Effect of hypoxia on proliferation and glucocorticoid resistance of T-cell acute lymphoblastic leukaemia

Abstract

Objective: Hypoxia is emerging as a key factor in the biology of leukaemia. Here, we want to clarify the impact of hypoxia on the proliferation of T-cell acute lymphoblastic leukaemia (T-ALL) cells and the response to chemotherapy. Methods: T-ALL cells were cultured under normoxic and hypoxic conditions. MTT assay and trypan blue staining technique was used to detect cell viability and proliferation. In vitro sensitivity to glucocorticoid was assessed by IC50. CDI was used to analyze the combined effects of glucocorticoid and hypoxia. Flow cytometry was performed to detect apoptosis and cell cycle. Western blotting was performed to detect the protein expression associated with hypoxia. Results: Hypoxia of 1% O2 resulted different impact on cell viability and proliferation to different T-ALL cell lines, reduced, unaffected or induced, according to their different metabolic phenotype. All the cell lines showed an induction of key enzymes in glycolysis pathway following hypoxia exposure, although different effector proteins were induced in different cell lines. In GC-sensitive cells, acute hypoxia made no effect on the IC50 of dexamethasone, but chronic hypoxia may improve cell survival and induce GC resistance.
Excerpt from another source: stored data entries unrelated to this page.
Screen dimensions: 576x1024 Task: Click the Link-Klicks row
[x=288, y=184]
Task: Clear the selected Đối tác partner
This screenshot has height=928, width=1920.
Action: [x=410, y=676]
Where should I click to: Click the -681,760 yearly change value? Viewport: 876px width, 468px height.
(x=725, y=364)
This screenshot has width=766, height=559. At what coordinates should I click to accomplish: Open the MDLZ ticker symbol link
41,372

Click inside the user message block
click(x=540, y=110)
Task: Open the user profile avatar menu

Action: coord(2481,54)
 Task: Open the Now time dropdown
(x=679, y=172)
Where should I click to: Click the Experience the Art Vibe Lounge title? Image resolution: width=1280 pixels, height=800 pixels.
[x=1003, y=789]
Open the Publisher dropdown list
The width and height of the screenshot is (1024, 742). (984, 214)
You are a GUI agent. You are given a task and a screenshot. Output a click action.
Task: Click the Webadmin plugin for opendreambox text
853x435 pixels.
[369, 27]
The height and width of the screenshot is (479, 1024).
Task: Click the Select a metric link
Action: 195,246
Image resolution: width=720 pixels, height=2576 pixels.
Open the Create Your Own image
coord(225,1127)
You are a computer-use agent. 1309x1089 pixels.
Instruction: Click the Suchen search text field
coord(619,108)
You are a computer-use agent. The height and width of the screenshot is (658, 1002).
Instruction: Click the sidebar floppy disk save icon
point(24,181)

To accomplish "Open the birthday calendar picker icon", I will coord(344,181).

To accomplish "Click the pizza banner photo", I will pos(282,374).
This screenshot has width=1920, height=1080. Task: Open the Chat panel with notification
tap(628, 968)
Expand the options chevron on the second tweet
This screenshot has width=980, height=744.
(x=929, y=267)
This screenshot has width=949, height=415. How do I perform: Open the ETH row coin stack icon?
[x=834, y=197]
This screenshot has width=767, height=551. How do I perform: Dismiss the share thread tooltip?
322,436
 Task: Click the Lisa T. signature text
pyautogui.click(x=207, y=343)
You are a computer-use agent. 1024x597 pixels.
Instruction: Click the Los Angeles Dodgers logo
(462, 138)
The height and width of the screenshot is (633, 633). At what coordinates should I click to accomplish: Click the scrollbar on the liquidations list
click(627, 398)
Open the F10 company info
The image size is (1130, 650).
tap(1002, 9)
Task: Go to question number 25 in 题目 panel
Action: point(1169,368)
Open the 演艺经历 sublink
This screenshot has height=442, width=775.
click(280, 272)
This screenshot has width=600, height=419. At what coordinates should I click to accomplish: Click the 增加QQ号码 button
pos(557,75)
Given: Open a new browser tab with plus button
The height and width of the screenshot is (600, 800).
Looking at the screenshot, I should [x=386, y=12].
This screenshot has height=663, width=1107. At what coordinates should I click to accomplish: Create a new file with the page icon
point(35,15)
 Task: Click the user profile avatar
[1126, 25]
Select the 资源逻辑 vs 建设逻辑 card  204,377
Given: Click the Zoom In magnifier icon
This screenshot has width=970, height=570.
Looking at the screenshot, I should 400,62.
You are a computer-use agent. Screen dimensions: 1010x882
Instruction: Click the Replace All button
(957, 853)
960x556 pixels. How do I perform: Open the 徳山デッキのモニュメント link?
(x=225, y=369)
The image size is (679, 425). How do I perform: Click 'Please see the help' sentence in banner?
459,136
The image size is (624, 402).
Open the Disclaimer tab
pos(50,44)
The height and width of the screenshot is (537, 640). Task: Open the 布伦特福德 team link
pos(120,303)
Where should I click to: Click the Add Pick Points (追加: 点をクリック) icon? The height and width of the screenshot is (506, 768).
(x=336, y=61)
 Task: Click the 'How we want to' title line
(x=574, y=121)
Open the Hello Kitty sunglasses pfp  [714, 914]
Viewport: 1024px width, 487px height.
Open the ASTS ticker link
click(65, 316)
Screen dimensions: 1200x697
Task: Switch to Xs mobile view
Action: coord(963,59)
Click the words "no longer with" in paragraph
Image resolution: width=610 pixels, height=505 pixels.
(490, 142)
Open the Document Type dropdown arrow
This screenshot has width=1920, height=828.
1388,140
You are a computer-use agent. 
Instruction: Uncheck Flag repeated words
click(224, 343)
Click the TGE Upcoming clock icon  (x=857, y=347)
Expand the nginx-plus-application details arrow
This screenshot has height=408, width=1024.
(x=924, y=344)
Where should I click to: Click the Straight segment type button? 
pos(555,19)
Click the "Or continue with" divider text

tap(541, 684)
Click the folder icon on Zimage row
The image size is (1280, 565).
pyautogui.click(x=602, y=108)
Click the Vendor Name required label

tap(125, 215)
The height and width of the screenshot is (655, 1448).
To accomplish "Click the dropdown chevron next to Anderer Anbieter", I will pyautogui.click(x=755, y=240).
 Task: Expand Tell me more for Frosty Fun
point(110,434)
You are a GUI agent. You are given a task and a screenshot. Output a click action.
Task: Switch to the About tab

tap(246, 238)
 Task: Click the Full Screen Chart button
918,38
However, acute hypoxia induced a higher GC resistance in GC-resistant T-ALL cells and showed an antagonistic effect while combined with high-dose dexamethasone. Conclusion: T-ALL cells adapt well to hypoxic environment. Hypoxia may influence leukaemic cell proliferation. More importantly, hypoxia contributes to GC resistance in T-ALL blasts, especially in refractory/relapsed T-ALL.